-- Verilen görev --
Aşağıdaki Arapça dilbilgisi metninin "اَمَّا tafsil ve" ile "İlişkiler, (Doktora Tezi))" arasındaki kısmını, ikisi de dahil olmak üzere, "tercih" kelimesini "seçim" ile değiştirerek yeniden yazın.
===== Çıkarılan metin
فَاَمَّا الَّذ۪ينَ اٰمَنُوا وَعَمِلُوا الصَّالِحَاتِ فَيُدْخِلُهُمْ رَبُّهُمْ ف۪ي رَحْمَتِه۪ۜ ذٰلِكَ هُوَ الْفَوْزُ الْمُب۪ينُ
Sıra | Kelime | Anlamı | Kökü |
---|---|---|---|
1 | فَأَمَّا | gelince |
|
2 | الَّذِينَ | kimselere |
|
3 | امَنُوا | inanan(lara) |
|
4 | وَعَمِلُوا | ve yapanlara |
|
5 | الصَّالِحَاتِ | iyi işler |
|
6 | فَيُدْخِلُهُمْ | onları sokar |
|
7 | رَبُّهُمْ | Rableri |
|
8 | فِي |
|
|
9 | رَحْمَتِهِ | rahmetine |
|
10 | ذَٰلِكَ | işte |
|
11 | هُوَ | budur |
|
12 | الْفَوْزُ | başarı |
|
13 | الْمُبِينُ | apaçık |
|
فَاَمَّا الَّذ۪ينَ اٰمَنُوا وَعَمِلُوا الصَّالِحَاتِ فَيُدْخِلُهُمْ رَبُّهُمْ ف۪ي رَحْمَتِه۪ۜ
فَ atıf harfidir. Matuf ve matufun aleyh arasında hiç zaman geçmediğini, işin hemen yapıldığını ifade eder. فَ ile yapılan atıfta matuf ve matufun aleyh yer değiştiremez. (Arapça Dilbilgisi Ayetlerle Nahiv Bilgisi)
اَمَّا tafsil ve şart harfidir. اَمَّا ; yargıyı seçmeli olarak birbirine bağlayan bir tercih edatıdır. اَمَّا ile yapılan atıfta genellikle yargılardan yalnızca birinin gerçekleşmesi söz konusudur. el-Mâlekî, talebî cümlelerden sonra kullanılan اَمَّا edatının tahyir ve ibaha, haberî cümlelerden sonra kullanılan اَمَّا edatının ise şek ve tereddüt ifade ettiğini söyler. (Abdullah Hacıbekiroğlu, Arap Dilinde Edatların Metinde Kurduğu Anlamsal İlişkiler, (Doktora Tezi))
==========
===== Verilen veriler
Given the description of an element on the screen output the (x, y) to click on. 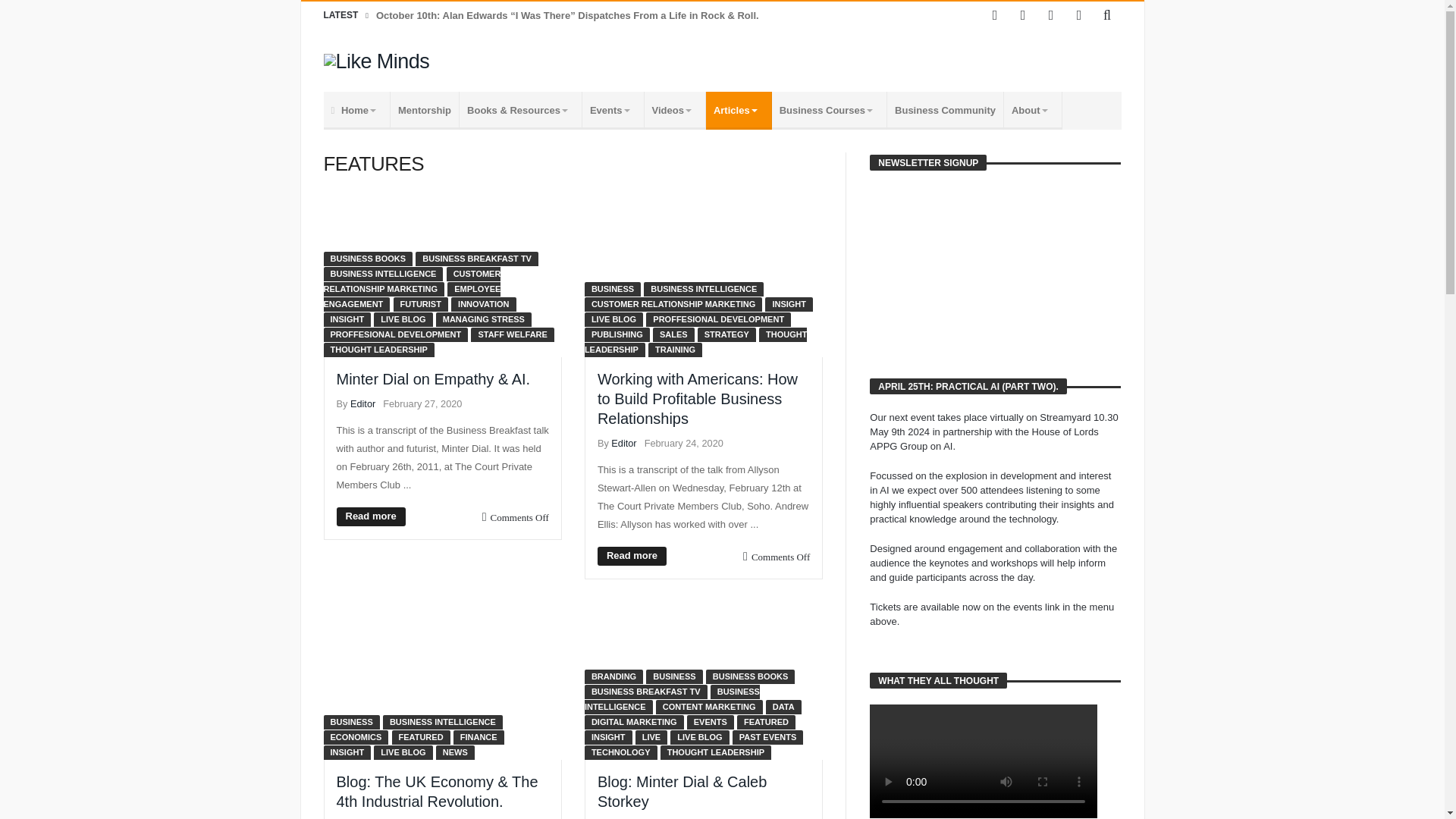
==========
-- Görevin cevabı --
اَمَّا tafsil ve şart harfidir. اَمَّا ; yargıyı seçmeli olarak birbirine bağlayan bir seçim edatıdır. اَمَّا ile yapılan atıfta genellikle yargılardan yalnızca birinin gerçekleşmesi söz konusudur. el-Mâlekî, talebî cümlelerden sonra kullanılan اَمَّا edatının tahyir ve ibaha, haberî cümlelerden sonra kullanılan اَمَّا edatının ise şek ve tereddüt ifade ettiğini söyler. (Abdullah Hacıbekiroğlu, Arap Dilinde Edatların Metinde Kurduğu Anlamsal İlişkiler, (Doktora Tezi))